Facebook Admits to Sharing User Data with Huawei

Some lawmakers say Facebook CEO Mark Zuckerberg, seen here at an April congressional hearing on personal data protection, should return to explain its deal allowing smartphone makers to access user information
AFP

Tensions between the masters of the universe at Facebook and United States lawmakers continue to mount, as the company confirms that it actually did share user data with Chinese phone manufacturer Huawei.

Sens. John Thune (R-SD) and Bill Nelson (D-FL), the chairman and ranking member of the Senate Commerce Committee, sent a letter to Facebook CEO Mark Zuckerberg, demanding answers after the revelation that Facebook had farmed out its extensive user data to over 60 different phone manufacturers. Now, the company has responded.

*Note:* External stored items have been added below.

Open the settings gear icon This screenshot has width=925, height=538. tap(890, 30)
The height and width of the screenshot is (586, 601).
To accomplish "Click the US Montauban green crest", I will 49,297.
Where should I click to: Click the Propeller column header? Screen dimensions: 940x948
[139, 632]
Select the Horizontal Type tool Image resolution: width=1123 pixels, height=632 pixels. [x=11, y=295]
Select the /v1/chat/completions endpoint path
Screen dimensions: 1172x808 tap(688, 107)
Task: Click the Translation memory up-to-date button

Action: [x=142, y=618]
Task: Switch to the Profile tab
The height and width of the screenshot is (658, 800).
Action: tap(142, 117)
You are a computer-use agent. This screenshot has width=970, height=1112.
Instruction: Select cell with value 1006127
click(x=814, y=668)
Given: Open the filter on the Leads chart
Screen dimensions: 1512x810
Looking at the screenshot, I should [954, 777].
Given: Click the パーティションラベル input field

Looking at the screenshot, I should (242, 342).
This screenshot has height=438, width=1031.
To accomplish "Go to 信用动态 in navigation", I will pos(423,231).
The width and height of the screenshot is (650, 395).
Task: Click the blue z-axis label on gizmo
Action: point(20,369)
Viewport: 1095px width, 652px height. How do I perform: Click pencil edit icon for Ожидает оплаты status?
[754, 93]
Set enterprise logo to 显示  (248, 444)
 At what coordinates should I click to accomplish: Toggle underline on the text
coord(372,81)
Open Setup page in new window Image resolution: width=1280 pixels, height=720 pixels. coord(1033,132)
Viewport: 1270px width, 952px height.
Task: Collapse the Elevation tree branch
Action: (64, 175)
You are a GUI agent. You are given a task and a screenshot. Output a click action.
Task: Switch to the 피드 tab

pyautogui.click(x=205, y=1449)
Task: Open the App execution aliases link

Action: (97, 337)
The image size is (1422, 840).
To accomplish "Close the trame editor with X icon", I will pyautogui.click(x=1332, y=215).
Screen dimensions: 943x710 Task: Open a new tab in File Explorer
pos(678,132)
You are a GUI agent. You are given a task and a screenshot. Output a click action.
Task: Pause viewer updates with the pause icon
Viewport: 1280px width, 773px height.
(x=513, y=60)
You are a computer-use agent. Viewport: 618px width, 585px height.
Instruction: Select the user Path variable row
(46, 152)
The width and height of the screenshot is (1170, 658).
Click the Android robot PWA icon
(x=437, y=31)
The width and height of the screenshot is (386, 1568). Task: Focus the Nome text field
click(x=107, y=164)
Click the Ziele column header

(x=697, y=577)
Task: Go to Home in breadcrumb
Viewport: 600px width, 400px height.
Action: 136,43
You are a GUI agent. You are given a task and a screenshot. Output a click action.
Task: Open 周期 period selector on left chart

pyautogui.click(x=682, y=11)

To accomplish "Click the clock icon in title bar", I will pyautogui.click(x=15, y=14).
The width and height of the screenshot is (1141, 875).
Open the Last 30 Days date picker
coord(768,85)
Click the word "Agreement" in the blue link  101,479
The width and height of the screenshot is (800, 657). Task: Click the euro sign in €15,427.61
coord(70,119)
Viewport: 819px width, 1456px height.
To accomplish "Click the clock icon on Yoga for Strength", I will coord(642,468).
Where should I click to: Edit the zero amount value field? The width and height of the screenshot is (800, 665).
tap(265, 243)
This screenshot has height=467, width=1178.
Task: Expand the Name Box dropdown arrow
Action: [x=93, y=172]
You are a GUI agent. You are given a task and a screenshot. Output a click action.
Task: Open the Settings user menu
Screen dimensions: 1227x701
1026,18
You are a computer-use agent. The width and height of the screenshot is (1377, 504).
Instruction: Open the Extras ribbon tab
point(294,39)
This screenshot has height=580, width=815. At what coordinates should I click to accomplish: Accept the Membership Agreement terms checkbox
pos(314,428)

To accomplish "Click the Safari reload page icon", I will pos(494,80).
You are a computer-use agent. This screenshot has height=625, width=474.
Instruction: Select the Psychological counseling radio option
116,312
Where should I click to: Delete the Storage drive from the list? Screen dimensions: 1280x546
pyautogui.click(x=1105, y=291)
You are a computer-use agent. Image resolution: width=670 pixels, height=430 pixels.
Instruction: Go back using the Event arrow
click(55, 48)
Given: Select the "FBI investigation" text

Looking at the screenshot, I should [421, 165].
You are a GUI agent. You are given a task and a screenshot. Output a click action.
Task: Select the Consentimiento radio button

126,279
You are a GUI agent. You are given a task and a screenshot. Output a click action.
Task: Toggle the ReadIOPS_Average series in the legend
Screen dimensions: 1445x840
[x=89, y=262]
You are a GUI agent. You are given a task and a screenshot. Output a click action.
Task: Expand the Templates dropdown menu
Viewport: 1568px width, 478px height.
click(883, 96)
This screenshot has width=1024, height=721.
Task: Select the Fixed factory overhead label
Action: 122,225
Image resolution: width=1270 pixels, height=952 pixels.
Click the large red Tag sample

The social media giant has admitted to having such deals in place with four Chinese companies: Huawei, Lenovo, Oppo, and TCL. However, they maintain that the shared user data never made it to Chinese servers, remaining on the phone of the affected users.

“Given the interest from Congress, we wanted to make clear that all the information from these integrations with Huawei was stored on the device, not on Huawei’s servers,” said Facebook Vice President Francisco Varela. That may be a very important distinction, as Huawei is currently considered a national security threat by U.S. intelligence agencies.

“Like all leading smartphone providers, Huawei has worked with Facebook to make Facebook’s services more convenient for users,” a Huawei spokesperson said. “Huawei has never collected or stored any Facebook user data.”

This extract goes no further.